**Given text**
The Ex-Pat Life.
Continuing on with the previous discussion on timing, there is one more idea that probably should receive consideration. That would be the idea of becoming an ex-patriot. As in, going to live and work in some other country for a period of time. While this is not an ideal option for many traveler these days, it does have a certain appeal to some.
I have to confess at this point in the post that I am one of the people that it has an appeal for. Living somewhere new is the best way to become fully immersed in another culture. Working in another country can also give you a different view of industry you happen to work in. Best of all, living in another country gives you a new point of origin from which to travel.
If you live in New York and can only afford to fly to Europe, you never see anything besides Europe. Not that there’s anything bad about Europe. I happen to love Europe. But, if you move to Europe to work, when you get vacation you can travel to Eastern Europe or Africa, or maybe the Middle East. It also make the previous choices of the weekender and standard 2 week usable options inside Europe, which will greatly increase the amount of land you can cover. If you live in California, you can do the same thing going in the other direction. Travel made easy!

**Given information**
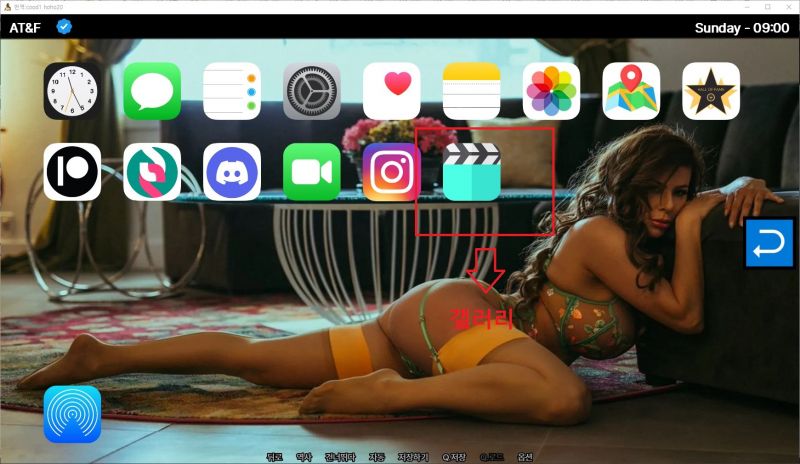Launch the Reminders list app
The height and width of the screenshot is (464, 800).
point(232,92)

==

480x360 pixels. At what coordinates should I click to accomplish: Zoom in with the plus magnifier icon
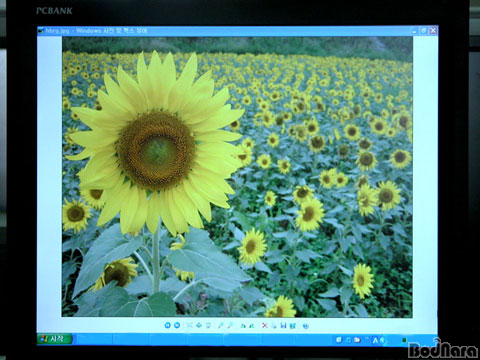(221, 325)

**Prompt A**
In the text on ex-pat life, what is named as the best way to become fully immersed in another culture?
**Prompt B**
Proceed with the text on ex-pat life, writing on from its final sentence.

**Written answer A**
Living somewhere new.

**Written answer B**
Now, I admit, it’s not really all that simple. Actually changing work and moving to an international employer can be problematic. For one simple obstacle, most European countries look for people that are bi-lingual. There are firms out there that don’t require multiple languages, but one must be diligent when looking. Also, you will find that when you become immersed in another culture, it can be temporarily overwhelming. (Having been dropped in Germany when I was 18 years old, thanks to the US Army, I found this out first-hand.)
There are numerous other problems as well. Logistical problems with moving things to another country. Serious tax implications. If you’re married, then there are a whole host of family issues to be dealt with. Schools, housing, medical issues, etc. They are all important issues to be considered before taking off to another country.
If you’re single or divorced, the situations are simpler. Also, if you want to stay with a firm based in America, you’re situation is simpler. If you work for a large firm, the first thing I suggest is that you check with your current employer to see if they have employment options in other countries. If they do, well then, you really have things in hand.
There are a host of international employers based in the United States that can simplify the issues of working visa’s, citizenship, medical insurance, and relocation. There are also a host of international companies that will streamline these problems for new hires. They are usually especially happy to help when the project locations are in less than secure locations.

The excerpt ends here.